Als Finn zu der kurzen Fahrt zu seinem Haus ansetzte, beobachtete er im Rückspiegel, wie die Köpfe der Männer sich bewegten und sie mit den Händen fuchtelten. Es sah nach einer Runde in der guten alten Gerüchteküche aus.

Gott, er hoffte, dass Jesse ihnen nichts erzählt hatte. Aber im Laden hatte ihre Körpersprache darauf hingedeutet, dass sie Jesse ermuntern wollten, mit Finn zu reden. Es hatte sich nicht nach Gelächter darüber angehört, wie gut – oder schlecht – er gewesen war.

Jesse lebte also hier. Am Vorabend war eine Handvoll Leute in der Bar gewesen und sie hatten gesehen, dass er Jesse mit nach Hause genommen hatte – oder vielmehr zu den Klippen, aber das musste niemand erfahren. Sobald Jesse die Nachbarn kennengelernt hatte, würde ihr One-Night-Stand nicht unbedingt ein Geheimnis sein.

An der nächsten Ecke bog Finn ab und sie ebenfalls.
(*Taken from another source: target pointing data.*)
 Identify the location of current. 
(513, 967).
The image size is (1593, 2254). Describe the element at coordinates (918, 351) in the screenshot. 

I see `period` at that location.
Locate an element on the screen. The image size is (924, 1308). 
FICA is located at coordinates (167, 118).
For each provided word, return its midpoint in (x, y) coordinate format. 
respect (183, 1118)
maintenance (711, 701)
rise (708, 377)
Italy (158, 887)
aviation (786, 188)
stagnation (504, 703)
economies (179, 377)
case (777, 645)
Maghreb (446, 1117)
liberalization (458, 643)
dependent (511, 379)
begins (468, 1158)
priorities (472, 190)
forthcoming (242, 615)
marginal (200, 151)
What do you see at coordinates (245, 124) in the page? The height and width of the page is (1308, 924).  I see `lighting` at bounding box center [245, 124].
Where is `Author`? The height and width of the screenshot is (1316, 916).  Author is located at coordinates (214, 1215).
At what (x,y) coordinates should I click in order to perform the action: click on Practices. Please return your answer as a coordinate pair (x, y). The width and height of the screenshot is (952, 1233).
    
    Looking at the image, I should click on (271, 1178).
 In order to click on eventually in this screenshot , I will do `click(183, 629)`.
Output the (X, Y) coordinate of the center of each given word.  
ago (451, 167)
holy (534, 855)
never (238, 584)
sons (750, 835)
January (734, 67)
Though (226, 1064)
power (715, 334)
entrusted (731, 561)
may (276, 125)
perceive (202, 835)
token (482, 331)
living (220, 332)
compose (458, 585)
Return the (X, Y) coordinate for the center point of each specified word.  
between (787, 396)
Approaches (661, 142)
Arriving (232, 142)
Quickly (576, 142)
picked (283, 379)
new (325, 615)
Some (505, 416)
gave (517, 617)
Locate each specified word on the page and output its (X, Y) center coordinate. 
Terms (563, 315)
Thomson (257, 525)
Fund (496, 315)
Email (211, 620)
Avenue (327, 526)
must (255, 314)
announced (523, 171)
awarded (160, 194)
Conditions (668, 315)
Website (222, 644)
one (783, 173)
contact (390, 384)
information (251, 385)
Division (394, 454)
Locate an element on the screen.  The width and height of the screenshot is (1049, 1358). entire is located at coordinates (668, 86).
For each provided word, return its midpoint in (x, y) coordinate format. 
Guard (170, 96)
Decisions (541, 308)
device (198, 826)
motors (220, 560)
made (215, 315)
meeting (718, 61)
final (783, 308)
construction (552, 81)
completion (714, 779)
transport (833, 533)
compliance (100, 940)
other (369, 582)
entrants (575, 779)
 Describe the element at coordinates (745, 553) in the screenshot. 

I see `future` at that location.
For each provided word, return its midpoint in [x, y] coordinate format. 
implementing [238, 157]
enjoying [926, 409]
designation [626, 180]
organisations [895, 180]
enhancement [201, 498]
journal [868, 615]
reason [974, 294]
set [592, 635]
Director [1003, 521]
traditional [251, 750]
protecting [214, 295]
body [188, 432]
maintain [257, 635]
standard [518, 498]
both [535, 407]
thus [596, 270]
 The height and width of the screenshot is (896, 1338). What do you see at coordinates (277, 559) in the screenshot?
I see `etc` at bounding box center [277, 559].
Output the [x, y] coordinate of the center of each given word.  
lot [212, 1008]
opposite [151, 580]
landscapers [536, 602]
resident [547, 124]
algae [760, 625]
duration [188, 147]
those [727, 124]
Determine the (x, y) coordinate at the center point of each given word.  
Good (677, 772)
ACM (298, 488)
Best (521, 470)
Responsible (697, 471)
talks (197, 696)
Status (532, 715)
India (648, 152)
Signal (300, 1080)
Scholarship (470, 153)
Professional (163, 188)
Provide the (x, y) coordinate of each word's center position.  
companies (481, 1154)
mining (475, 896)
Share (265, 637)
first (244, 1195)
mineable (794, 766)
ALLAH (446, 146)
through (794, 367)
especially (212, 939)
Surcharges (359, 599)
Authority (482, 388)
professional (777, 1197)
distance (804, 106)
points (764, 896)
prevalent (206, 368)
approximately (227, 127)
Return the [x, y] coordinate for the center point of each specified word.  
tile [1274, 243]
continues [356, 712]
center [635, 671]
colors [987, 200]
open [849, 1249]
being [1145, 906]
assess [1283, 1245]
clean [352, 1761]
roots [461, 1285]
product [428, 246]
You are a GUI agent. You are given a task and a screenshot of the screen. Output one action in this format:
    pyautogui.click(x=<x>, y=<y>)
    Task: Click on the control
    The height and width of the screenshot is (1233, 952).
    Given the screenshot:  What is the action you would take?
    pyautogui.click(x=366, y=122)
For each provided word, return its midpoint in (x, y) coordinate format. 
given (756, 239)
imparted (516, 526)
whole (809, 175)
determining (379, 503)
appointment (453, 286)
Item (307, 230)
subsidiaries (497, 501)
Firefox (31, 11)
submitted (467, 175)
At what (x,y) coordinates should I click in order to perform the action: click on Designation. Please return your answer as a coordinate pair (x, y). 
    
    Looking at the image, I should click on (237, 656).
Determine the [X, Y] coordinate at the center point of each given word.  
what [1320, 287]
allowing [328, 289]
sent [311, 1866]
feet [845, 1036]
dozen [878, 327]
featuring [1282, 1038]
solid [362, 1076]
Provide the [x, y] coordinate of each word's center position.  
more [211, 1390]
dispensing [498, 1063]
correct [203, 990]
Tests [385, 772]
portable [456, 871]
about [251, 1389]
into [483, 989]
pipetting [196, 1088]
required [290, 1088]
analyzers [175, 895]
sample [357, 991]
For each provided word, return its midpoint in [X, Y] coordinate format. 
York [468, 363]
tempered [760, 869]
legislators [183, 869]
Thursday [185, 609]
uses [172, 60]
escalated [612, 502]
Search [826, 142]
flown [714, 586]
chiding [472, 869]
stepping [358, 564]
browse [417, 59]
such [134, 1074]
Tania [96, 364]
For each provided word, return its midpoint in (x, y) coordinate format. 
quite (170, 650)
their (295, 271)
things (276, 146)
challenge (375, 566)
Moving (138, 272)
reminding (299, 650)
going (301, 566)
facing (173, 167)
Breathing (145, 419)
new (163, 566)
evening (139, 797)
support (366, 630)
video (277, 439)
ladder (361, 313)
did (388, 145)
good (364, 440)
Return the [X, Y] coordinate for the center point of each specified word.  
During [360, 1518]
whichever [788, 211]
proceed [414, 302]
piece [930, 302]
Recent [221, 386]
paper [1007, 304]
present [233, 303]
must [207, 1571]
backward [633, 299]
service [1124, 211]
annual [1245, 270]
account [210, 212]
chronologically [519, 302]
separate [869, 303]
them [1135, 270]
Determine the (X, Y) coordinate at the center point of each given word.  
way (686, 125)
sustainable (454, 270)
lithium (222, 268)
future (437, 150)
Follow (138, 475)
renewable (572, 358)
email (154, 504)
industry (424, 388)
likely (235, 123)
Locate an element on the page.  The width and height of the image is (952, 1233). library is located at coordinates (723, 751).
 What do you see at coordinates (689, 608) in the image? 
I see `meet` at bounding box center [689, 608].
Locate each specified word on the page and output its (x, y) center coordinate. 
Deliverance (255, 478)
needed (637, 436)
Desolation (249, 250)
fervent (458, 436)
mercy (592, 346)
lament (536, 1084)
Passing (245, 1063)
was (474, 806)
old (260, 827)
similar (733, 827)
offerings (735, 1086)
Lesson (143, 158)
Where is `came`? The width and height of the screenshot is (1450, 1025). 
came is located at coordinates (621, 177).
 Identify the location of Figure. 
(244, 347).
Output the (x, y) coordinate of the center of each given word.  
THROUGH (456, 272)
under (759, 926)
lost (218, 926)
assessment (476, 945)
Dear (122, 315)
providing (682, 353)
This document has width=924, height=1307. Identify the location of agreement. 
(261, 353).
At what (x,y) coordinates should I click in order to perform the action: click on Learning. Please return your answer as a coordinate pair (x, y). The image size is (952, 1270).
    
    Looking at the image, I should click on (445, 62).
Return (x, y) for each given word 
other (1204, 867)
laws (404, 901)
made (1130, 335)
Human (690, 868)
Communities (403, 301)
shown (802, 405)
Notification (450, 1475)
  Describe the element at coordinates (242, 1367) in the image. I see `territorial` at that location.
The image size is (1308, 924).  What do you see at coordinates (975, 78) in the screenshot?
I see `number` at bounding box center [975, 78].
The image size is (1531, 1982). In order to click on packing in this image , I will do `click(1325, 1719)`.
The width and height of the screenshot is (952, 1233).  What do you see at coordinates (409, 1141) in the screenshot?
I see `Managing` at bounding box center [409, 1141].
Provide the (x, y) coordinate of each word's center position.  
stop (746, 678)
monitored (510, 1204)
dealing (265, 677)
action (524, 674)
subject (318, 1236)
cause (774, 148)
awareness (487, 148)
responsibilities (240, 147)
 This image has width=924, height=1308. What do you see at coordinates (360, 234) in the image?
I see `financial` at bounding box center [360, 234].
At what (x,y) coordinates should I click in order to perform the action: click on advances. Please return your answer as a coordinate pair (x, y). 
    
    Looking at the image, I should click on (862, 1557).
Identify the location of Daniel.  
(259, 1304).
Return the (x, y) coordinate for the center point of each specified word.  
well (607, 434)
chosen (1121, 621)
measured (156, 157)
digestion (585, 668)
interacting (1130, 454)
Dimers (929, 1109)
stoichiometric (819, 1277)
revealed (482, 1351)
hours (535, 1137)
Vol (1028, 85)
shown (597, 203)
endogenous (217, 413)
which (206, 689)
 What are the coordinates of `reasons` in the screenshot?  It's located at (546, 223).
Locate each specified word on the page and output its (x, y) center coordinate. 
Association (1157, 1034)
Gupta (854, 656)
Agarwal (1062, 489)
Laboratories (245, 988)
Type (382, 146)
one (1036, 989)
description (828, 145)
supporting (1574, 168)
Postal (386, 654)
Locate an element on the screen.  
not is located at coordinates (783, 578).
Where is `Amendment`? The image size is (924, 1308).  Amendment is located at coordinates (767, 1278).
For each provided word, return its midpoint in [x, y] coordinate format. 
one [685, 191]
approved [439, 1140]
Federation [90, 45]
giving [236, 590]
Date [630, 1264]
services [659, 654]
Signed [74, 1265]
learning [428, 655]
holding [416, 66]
Er fuhr die Straße entlang, die sich in sanften Kurven vom Marktplatz entfernte, und für sie galt dasselbe. Er bog in die Straße ein, in der er lebte, und sie auch.

Der Kombi fuhr weiter – aber ehe er erleichtert durchatmen oder auch nur ein Seufzen ausstoßen konnte, bog der Wagen der Männer in die Einfahrt neben seiner ein.

Nach seinem langen Arbeitstag gestern war ihm niemand in dem seit Langem leer stehenden Mietshaus aufgefallen. Er war direkt zur Bar aufgebrochen.

Ach du Scheiße. Das Haus stand nicht länger leer.

Langsam stieg Jesse aus dem Wagen. Er wich Finns Seitenblick aus. Stattdessen ging er zur Heckklappe des Autos und riss sie auf, als hätte sie ihn beleidigt.

Dann spähte er zur Seite, traf Finns Blick – und lief dunkelrot an. Finn holte rasch seine Taschen und verzog keine Miene. Er gab sein Bestes, nicht über Jesses gekränktes Gesicht zu lachen.

Diese Stadt war seit heute auf ganz neue Weise zu klein.